The 2001–02 CERH European League was the 37th edition of the CERH European League organized by CERH. Its Final Four was held on 27 and 28 April 2002 in Guimarães, Portugal.

==Preliminary round==

| Team 1 | Agg.Tooltip Aggregate score | Team 2 | 1st leg | 2nd leg |
|---|---|---|---|---|
| Wolfurt | 6–10 | Valkenswaardse | 5–5 | 1–5 |

==First round==

| Team 1 | Agg.Tooltip Aggregate score | Team 2 | 1st leg | 2nd leg |
|---|---|---|---|---|
| Benfica | 58–4 | Valkenswaardse | 36–1 | 22–3 |
| Blanes | 3–6 | Barcelos | 2–1 | 1–5 |
| Quévert | 8–7 | Genève | 5–5 | 3–2 |
| Saint-Omer | 2–14 | Novara | 1–7 | 1–7 |
| Thunerstern | 0–13 | Barcelona | 0–6 | 0–7 |
| La Vendéenne | 0–14 | Bassano | 0–7 | 0–7 |
| Vic | 7–4 | Prato | 3–1 | 4–3 |
| Porto | 1–2 | Reus Deportiu | 1–1 | 0–1 |

==Group stage==
In each group, teams played against each other home-and-away in a home-and-away round-robin format.
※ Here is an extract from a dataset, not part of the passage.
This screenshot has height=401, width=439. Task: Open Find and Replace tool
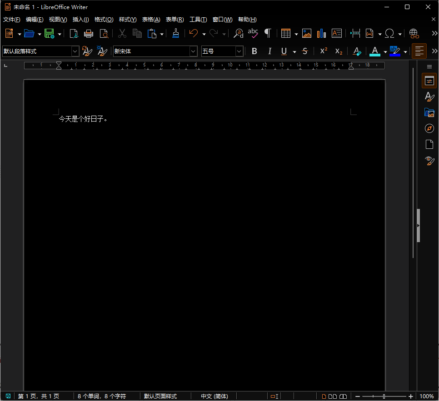coord(239,34)
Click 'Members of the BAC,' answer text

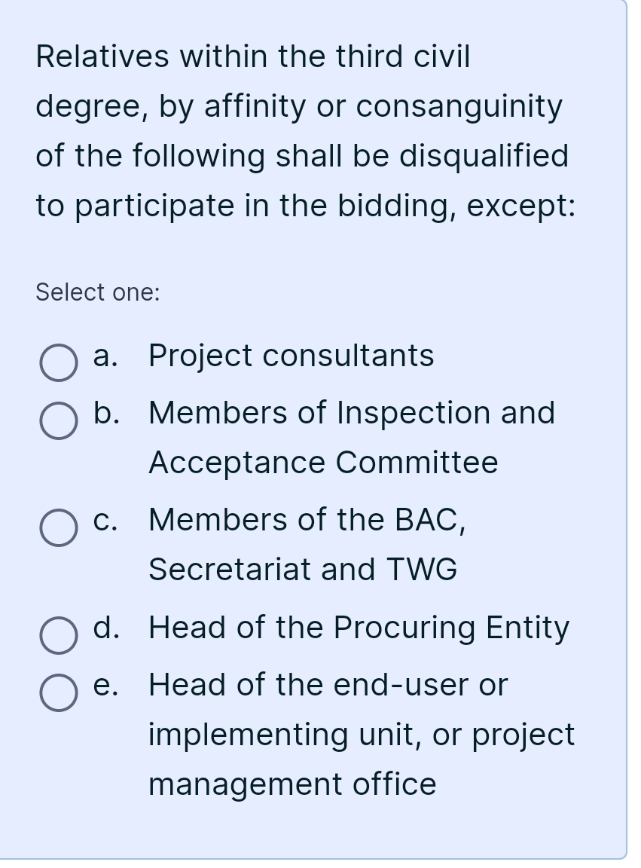[x=307, y=521]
The two first qualified teams advanced to the Final Four.

===Group A===

| Pos | Team | Pld | W | D | L | GF | GA | GD | Pts | Qualification |  | BEN | REU | NOV | QUE |
| 1 | Benfica | 6 | 4 | 1 | 1 | 34 | 17 | +17 | 9 | Advance to Final Four |  | — | 7–1 | 3–1 | 8–3 |
| 2 | Reus Deportiu | 6 | 2 | 3 | 1 | 14 | 18 | −4 | 7 |  | 5–4 | — | 2–2 | 3–2 |
| 3 | Novara | 6 | 1 | 3 | 2 | 22 | 20 | +2 | 5 |  |  | 5–5 | 2–2 | — | 7–8 |
| 4 | Quévert | 6 | 1 | 1 | 4 | 16 | 31 | −15 | 3 |  | 2–7 | 1–1 | 0–5 | — |

===Group B===

| Pos | Team | Pld | W | D | L | GF | GA | GD | Pts | Qualification |  | BCS | BAR | VIC | BAS |
| 1 | Barcelos | 6 | 4 | 1 | 1 | 25 | 17 | +8 | 9 | Advance to Final Four |  | — | 3–1 | 3–3 | 7–1 |
| 2 | Barcelona | 6 | 4 | 0 | 2 | 27 | 9 | +18 | 8 |  | 8–0 | — | 2–3 | 6–0 |
| 3 | Vic | 6 | 1 | 2 | 3 | 13 | 20 | −7 | 4 |  |  | 1–4 | 2–6 | — | 1–1 |
| 4 | Bassano | 6 | 1 | 1 | 4 | 10 | 29 | −19 | 3 |  | 3–8 | 1–4 | 4–3 | — |

==Final four==
The Final Four was played in the Pavilhão Multiusos of Guimarães, Portugal.

Barcelona achieved its 15th title, by winning their two games after a penalty shootout.